Várias fraquezas institucionais e operacionais do país tornaram-se visíveis ao longo desta emergência na ilha do fogo. Através do pedido de ajuda a Portugal procurou-se colmatar algumas delas designadamente no domínio das comunicações com os telefones via satélites, de apoio aéreo de proximidade com helicópteros e mesmo de uma base de apoio naval em caso de evacuação a uma escala maior. A fragata portuguesa foi a resposta portuguesa. Pode-se dizer que dificilmente Cabo Verde poderá ter meios a essa escala para responder a situações de catástrofe futuras. É verdade que sempre deverá contar com a cooperação com outros países. Facto é, porém, que alguns meios próprios terão que existir para dar respostas a situações que não podem esperar pela vinda de fora de um barco, de um helicóptero ou de um telefone via satélite.

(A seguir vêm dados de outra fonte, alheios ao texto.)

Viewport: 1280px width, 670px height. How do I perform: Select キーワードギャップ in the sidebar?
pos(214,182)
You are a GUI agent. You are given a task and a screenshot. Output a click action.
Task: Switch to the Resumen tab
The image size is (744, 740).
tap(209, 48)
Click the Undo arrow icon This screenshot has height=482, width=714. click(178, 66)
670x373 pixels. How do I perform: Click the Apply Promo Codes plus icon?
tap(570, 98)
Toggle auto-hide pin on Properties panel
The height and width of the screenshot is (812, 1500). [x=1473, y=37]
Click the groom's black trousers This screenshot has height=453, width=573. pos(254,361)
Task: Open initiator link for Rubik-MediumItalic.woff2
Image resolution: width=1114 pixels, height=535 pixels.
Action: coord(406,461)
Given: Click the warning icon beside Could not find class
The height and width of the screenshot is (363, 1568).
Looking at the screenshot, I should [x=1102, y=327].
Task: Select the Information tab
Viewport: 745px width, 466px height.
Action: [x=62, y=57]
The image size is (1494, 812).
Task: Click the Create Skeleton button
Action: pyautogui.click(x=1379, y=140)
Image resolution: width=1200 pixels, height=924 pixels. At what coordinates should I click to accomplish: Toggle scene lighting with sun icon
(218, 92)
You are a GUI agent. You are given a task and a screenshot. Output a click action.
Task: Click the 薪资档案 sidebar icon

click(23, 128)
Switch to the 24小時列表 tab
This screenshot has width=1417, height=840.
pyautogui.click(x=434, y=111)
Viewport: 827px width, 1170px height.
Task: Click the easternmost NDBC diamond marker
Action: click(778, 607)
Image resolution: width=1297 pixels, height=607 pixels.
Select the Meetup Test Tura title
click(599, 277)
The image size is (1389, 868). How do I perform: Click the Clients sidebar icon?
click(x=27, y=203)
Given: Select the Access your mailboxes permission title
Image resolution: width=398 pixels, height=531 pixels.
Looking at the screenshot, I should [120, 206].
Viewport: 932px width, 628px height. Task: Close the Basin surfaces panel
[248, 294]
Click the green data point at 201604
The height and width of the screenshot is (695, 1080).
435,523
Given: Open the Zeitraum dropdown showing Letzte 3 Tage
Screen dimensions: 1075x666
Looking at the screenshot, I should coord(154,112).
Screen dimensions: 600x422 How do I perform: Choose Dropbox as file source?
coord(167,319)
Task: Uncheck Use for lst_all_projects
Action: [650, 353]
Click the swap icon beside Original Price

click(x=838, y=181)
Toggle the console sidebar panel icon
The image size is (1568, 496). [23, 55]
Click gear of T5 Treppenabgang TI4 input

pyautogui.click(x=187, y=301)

Recentemente o país viveu situações de emergência no mar, designadamente o afundamento do navio Mosteru e o encalhe de Pentalina que só não se tornaram catastróficas porque se verificaram junto à costa e na vizinhança de aldeias piscatórias. Os pescadores com os seus botes puderam resgatar as pessoas do mar. Na sequência da erupção do vulcão os primeiros meios de socorro foram levados para o fogo no rebocador Damão, como se esperaria que acontecesse há quarenta ou cinquenta anos atrás. A pergunta que fica é: onde está a Guarda Costeira que devia estar equipada com barcos e helicópteros a altura de fazer busca e salvamento e fornecer a base logística para se socorrer qualquer ilha em situação de emergência? O governo reconhece as insuficiências existentes, faz promessas, mas a capacidade de resposta do país mantem-se basicamente a mesma de décadas passadas. Urge alterar este estado de coisas. Não se deve esperar que aconteça algo terrível para se tomarem as medidas que se impõem. Mesmo o desaparecimento recente do navio Rotterdam com todos os seus tripulantes não conseguiu forçar uma mudança de atitude.
Cabo Verde tem que assegurar uma capacidade mínima mas efectiva de resposta a qualquer situação de crise ou catástrofe. Num país arquipélago devia ser óbvio que, para isso, é fundamental ter uma guarda costeira capaz de fiscalizar o espaço aéreo e marítimo, controlar a exploração económicas dos mares, fazer busca e salvamento e evitar que as ilhas sejam uma base para o tráfico e contrabando. Aparentemente os governantes têm outras prioridades.
De qualquer forma o Estado continua com responsabilidades de garantir, a todo o momento, a segurança das ilhas e mares e de assegurar que os recursos do país e a solidariedade de todos poderá chegar a qualquer ponto do território nacional. E com a gestão da Fir Oceânica e outras responsabilidades internacionais nesta região deverá habilitar-se para o cumprimento pleno das suas obrigações. É fundamental pôr a Protecção Civil e a Guarda Costeira à altura dessas responsabilidades.